Required work | A verbatim reprint of the records below is what this exercise asks for.

*** Supplied entries Section Begins ***

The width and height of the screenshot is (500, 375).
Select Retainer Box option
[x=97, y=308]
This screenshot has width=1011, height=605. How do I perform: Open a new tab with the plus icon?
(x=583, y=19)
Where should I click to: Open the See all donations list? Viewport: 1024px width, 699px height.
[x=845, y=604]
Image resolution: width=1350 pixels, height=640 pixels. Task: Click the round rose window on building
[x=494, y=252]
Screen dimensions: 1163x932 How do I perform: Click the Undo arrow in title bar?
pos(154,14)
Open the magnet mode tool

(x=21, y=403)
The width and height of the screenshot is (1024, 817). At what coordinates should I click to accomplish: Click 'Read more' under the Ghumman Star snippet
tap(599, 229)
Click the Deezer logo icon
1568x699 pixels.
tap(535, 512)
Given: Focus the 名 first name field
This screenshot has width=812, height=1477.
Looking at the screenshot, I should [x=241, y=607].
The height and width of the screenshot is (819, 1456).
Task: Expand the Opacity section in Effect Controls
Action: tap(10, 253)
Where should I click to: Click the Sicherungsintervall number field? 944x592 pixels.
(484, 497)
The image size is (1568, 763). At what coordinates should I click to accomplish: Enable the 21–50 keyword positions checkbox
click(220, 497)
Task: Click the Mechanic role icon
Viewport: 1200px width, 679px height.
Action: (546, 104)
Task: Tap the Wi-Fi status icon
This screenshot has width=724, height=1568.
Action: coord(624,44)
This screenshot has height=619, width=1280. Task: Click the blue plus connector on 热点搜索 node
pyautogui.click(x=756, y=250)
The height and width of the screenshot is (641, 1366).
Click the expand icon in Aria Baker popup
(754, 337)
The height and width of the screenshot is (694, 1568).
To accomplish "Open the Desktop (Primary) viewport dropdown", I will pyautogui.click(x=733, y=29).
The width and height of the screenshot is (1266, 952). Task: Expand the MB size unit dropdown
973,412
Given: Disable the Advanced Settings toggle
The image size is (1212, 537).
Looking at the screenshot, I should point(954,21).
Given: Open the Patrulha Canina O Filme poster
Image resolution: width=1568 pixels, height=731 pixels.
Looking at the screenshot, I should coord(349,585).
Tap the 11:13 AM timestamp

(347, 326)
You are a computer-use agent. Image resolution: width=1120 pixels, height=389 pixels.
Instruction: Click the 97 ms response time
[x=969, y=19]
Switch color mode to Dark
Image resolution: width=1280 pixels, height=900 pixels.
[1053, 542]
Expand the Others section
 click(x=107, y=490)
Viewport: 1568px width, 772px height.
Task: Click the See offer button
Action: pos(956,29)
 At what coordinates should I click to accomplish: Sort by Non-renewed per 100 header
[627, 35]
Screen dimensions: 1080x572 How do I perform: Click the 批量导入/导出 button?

*** Supplied entries Section Ends ***

Solution for this task |
The width and height of the screenshot is (500, 375).
Select Retainer Box option
[x=97, y=308]
This screenshot has width=1011, height=605. How do I perform: Open a new tab with the plus icon?
(x=583, y=19)
Where should I click to: Open the See all donations list? Viewport: 1024px width, 699px height.
[x=845, y=604]
Image resolution: width=1350 pixels, height=640 pixels. Task: Click the round rose window on building
[x=494, y=252]
Screen dimensions: 1163x932 How do I perform: Click the Undo arrow in title bar?
pos(154,14)
Open the magnet mode tool

(x=21, y=403)
The width and height of the screenshot is (1024, 817). At what coordinates should I click to accomplish: Click 'Read more' under the Ghumman Star snippet
tap(599, 229)
Click the Deezer logo icon
1568x699 pixels.
tap(535, 512)
Given: Focus the 名 first name field
This screenshot has width=812, height=1477.
Looking at the screenshot, I should [x=241, y=607].
The height and width of the screenshot is (819, 1456).
Task: Expand the Opacity section in Effect Controls
Action: tap(10, 253)
Where should I click to: Click the Sicherungsintervall number field? 944x592 pixels.
(484, 497)
The image size is (1568, 763). At what coordinates should I click to accomplish: Enable the 21–50 keyword positions checkbox
click(220, 497)
Task: Click the Mechanic role icon
Viewport: 1200px width, 679px height.
Action: (546, 104)
Task: Tap the Wi-Fi status icon
This screenshot has width=724, height=1568.
Action: coord(624,44)
This screenshot has height=619, width=1280. Task: Click the blue plus connector on 热点搜索 node
pyautogui.click(x=756, y=250)
The height and width of the screenshot is (641, 1366).
Click the expand icon in Aria Baker popup
(754, 337)
The height and width of the screenshot is (694, 1568).
To accomplish "Open the Desktop (Primary) viewport dropdown", I will pyautogui.click(x=733, y=29).
The width and height of the screenshot is (1266, 952). Task: Expand the MB size unit dropdown
973,412
Given: Disable the Advanced Settings toggle
The image size is (1212, 537).
Looking at the screenshot, I should point(954,21).
Given: Open the Patrulha Canina O Filme poster
Image resolution: width=1568 pixels, height=731 pixels.
Looking at the screenshot, I should coord(349,585).
Tap the 11:13 AM timestamp

(347, 326)
You are a computer-use agent. Image resolution: width=1120 pixels, height=389 pixels.
Instruction: Click the 97 ms response time
[x=969, y=19]
Switch color mode to Dark
Image resolution: width=1280 pixels, height=900 pixels.
[1053, 542]
Expand the Others section
 click(x=107, y=490)
Viewport: 1568px width, 772px height.
Task: Click the See offer button
Action: pos(956,29)
 At what coordinates should I click to accomplish: Sort by Non-renewed per 100 header
[627, 35]
Screen dimensions: 1080x572 How do I perform: Click the 批量导入/导出 button?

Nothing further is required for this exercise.